[Opening Study text section]

By now you are probably wondering why any of this would merit being written about in a blog, so here it is… ​​
What is it about loss and why does it matter? 

This past year, by chance, Family Day landed on August 11th. That fact launched me into a few bouts of sadness and tears, a place I have been many times over the years. During those times I thought a lot about what it is that makes the death of a person different from other challenging losses in one’s life. I would like to share some of those thoughts with you today.

Loss as it pertains to death is defined as “the state or feeling of grief when deprived of someone of value”.  The loss of a special person in our life is truly profound.  It is difficult to fathom or understand. Often even difficult to believe.   

Profound losses evoke deep-seated feelings we are not regularly in touch with. Those feelings can take our breath away with their suddenness.  They can rob us of joy for lengthy periods of time.  They can blindside us when we least expect it.  They can remind us of our own mortality.  They clarify for us what we had and in turn what we have lost.

[Closing Study text section]
[Opening Provided data section]

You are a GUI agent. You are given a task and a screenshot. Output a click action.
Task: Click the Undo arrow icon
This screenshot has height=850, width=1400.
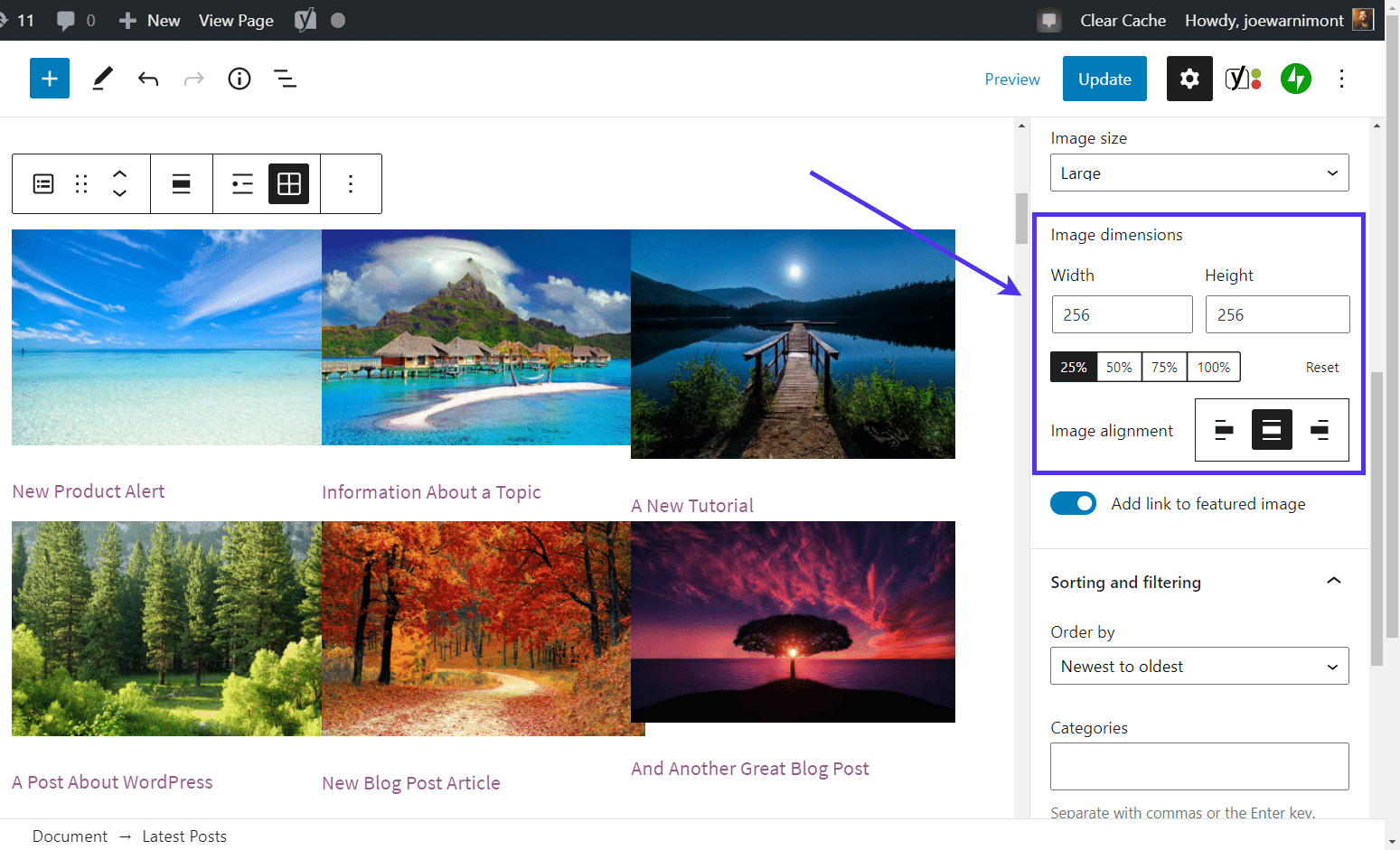(x=148, y=79)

[Closing Provided data section]

Tasks and exercises:
[A] Copy the blog piece on loss from "This past year, by" up to and including "with you today.", changing "sadness" to "sorrow".
[B] Continue the blog piece on loss from its last sentence onward.

Answers to the problems:
[A]
This past year, by chance, Family Day landed on August 11th. That fact launched me into a few bouts of sorrow and tears, a place I have been many times over the years. During those times I thought a lot about what it is that makes the death of a person different from other challenging losses in one’s life. I would like to share some of those thoughts with you today.

[B]
At the moment my brother let go of his last breath, my immediate thought was that Mom and Dad were gone and I was supposed to take care of him. He was the baby in the family.  I was the oldest.  It was an absurd thought. I could not stop cancer. But when you care deeply for someone, the grief you experience drills down to the very core of the relationship you had.  

Loss is about relationship. It is about what you thought about one another, felt towards one another and how you treated one another.  Loss is about the hole that exists when that person is no longer there to call for whatever it was you called them for. It is about the shift in roles within your family or your friendship circle when they are gone, along with the angst of figuring out who you are as a family or as a circle of friends the day after you say good-bye.  It is about mourning the things you will miss and the things they will miss, like Kirk’s youngest daughter’s first child, or the graduation of his oldest daughter from engineering.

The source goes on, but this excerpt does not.